“[The Spin Paintings are] memorials to the death of experience – memories of fleeting moments of immediacy and intensity.”
—Andrew Wilson
Wielding household paint on a rapidly rotating canvas to create layered veils of chromatic brilliance, over the past three decades Damien Hirst has returned to his Spin Paintings to present expression in its purest form. Animating the surface through waves of forest green, lemon yellow, red, and black, as Jackson Pollock had abandoned the brush in his action paintings, in Beautiful, Timeless, Tranquility Spin Painting for Deron Hirst continues to radically unravel the formal apparatus of the art canon, asserting the primacy of gesture and material.

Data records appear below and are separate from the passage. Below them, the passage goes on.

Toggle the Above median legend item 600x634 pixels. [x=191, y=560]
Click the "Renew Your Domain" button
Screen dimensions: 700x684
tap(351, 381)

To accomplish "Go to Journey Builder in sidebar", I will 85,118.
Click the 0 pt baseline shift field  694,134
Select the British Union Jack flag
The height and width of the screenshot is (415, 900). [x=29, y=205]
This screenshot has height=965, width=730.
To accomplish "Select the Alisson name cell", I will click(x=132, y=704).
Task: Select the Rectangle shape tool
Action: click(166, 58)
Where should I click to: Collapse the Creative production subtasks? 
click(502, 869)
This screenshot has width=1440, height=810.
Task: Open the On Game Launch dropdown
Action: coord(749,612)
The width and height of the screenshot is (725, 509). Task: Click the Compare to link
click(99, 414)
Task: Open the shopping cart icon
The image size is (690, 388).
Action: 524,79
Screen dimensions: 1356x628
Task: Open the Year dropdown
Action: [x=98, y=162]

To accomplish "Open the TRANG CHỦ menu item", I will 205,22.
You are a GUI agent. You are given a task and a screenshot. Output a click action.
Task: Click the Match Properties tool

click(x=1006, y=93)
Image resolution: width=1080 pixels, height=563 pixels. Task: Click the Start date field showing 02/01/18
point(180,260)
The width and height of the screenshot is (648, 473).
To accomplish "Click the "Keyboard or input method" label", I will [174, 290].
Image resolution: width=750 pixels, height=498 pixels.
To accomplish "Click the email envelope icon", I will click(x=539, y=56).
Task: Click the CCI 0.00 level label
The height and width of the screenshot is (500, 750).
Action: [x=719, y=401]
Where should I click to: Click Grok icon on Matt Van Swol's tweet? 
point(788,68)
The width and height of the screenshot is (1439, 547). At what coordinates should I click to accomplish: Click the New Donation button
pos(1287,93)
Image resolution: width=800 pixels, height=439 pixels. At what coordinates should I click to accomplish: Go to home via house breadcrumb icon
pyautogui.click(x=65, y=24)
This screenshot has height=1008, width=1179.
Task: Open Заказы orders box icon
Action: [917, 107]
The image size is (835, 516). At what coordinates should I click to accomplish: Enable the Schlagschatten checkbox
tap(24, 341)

Appearing in various scales, shapes, colours, and mediums throughout his practice, Hirst created his first Spin Painting in 1992. Continuing the series the following year for Joshua Compston’s artist-led fair, ‘A Fete Worse than Death’, Hirst dressed as clown and sold each of the paintings with fellow artist Angus Fairhurst for £1 in a manner typical of Hirst’s irreverence and radical approach. Exhibiting at the fair alongside other pioneering young British artists like Gavin Turk, Tracey Emin, and Sarah Lucas, Hirst pursued the series with greater rigour in 1994 after he commissioned the manufacture of a spin machine while living in Berlin.
Engaging with nostalgia, the mechanical, and the role of movement in art, Hirst’s Spin Paintings have emerged among the most significant bodies of work in his corpus. His childhood was fundamental to the series’ production, as Hirst candidly explained John Noakes’ demonstration on Blue Peter in 1975 had inspired the Spin method. Though he initially reflected, ‘I never thought it was real art. I remember thinking: 'That's fun, whereas art is something more serious’, Hirst embraces the child-like creative potential of the Spin Painting that speaks with equal fluency against traditional art conventions.i Using playful titles and vivid contrast, as in Beautiful, Timeless, Tranquility Spin Painting for Deron, the intensity, element of chance and inherent movement juxtaposes with the formal rigidity of his Spot Paintings or the gravitas of his medicine or formaldehyde cabinets. Like the Rotoreliefs of Marcel Duchamp eighty years earlier, Hirst uses the motor as a mode to elicit inspiration and wonder alongside energy and action. In the words of Mario Codognato, ‘the Spin Paintings gather and amalgamate the individuality of every individual colour, introducing a mechanical rotating movement at the moment of execution […] to become pure expression of the basic and vital gesture of painting and its mythology’.ii In Beautiful, Timeless, Tranquility Spin Painting for Deron Hirst therefore obliterates through expression, enacting a novel visual language liberated from formal frameworks.